Exercise aim >>
Keep to one stretch of the data below, the lines from the one with "Screen dimensions: 1347x903" up to and including the one with "Task: Click the red down arrow for Nicoletta", and return that stretch exactly.

(Data under study)

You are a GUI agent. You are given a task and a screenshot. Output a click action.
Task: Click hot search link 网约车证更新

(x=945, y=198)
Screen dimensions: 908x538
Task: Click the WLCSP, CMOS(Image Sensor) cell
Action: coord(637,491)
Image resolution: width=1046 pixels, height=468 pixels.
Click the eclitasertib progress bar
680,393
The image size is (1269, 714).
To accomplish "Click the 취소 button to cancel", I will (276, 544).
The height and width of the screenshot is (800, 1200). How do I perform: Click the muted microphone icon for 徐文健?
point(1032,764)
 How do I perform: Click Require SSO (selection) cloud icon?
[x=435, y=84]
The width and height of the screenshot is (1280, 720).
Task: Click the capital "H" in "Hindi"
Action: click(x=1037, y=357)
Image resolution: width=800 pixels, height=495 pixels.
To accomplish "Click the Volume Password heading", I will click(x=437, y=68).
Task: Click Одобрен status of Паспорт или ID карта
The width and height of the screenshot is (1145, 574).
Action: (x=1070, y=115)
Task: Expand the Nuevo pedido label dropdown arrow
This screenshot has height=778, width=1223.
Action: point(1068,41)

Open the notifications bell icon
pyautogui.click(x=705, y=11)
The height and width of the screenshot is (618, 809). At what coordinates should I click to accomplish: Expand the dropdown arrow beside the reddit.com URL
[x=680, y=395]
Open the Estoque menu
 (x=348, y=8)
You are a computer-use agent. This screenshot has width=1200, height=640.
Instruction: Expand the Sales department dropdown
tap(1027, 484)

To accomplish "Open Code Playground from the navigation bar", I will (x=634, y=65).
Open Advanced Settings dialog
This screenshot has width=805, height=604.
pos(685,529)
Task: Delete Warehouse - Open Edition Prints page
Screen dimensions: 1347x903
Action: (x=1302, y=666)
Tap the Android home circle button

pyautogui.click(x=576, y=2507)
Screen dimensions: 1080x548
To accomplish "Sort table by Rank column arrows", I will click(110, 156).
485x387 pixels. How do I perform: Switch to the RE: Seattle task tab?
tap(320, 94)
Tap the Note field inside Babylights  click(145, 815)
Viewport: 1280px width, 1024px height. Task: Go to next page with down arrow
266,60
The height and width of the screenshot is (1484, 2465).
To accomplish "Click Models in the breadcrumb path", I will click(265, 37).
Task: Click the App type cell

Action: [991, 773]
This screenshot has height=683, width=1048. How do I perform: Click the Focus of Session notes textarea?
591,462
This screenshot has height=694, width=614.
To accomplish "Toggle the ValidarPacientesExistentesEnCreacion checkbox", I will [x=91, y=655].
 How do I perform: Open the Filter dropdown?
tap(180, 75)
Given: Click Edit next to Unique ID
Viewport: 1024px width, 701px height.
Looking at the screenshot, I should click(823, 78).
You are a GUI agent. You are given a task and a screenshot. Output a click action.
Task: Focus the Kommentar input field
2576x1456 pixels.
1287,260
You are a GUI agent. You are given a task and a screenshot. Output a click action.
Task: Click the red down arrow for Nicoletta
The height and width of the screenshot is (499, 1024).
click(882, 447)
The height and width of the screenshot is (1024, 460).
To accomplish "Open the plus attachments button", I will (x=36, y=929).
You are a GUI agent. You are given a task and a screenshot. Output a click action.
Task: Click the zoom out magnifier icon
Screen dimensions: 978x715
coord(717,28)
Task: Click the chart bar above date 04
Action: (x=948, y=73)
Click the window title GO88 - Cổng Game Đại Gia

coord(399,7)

(End Data under study)

Written response >>
Screen dimensions: 1347x903
Action: (x=1302, y=666)
Tap the Android home circle button

pyautogui.click(x=576, y=2507)
Screen dimensions: 1080x548
To accomplish "Sort table by Rank column arrows", I will click(110, 156).
485x387 pixels. How do I perform: Switch to the RE: Seattle task tab?
tap(320, 94)
Tap the Note field inside Babylights  click(145, 815)
Viewport: 1280px width, 1024px height. Task: Go to next page with down arrow
266,60
The height and width of the screenshot is (1484, 2465).
To accomplish "Click Models in the breadcrumb path", I will click(265, 37).
Task: Click the App type cell

Action: [991, 773]
This screenshot has height=683, width=1048. How do I perform: Click the Focus of Session notes textarea?
591,462
This screenshot has height=694, width=614.
To accomplish "Toggle the ValidarPacientesExistentesEnCreacion checkbox", I will [x=91, y=655].
 How do I perform: Open the Filter dropdown?
tap(180, 75)
Given: Click Edit next to Unique ID
Viewport: 1024px width, 701px height.
Looking at the screenshot, I should click(823, 78).
You are a GUI agent. You are given a task and a screenshot. Output a click action.
Task: Focus the Kommentar input field
2576x1456 pixels.
1287,260
You are a GUI agent. You are given a task and a screenshot. Output a click action.
Task: Click the red down arrow for Nicoletta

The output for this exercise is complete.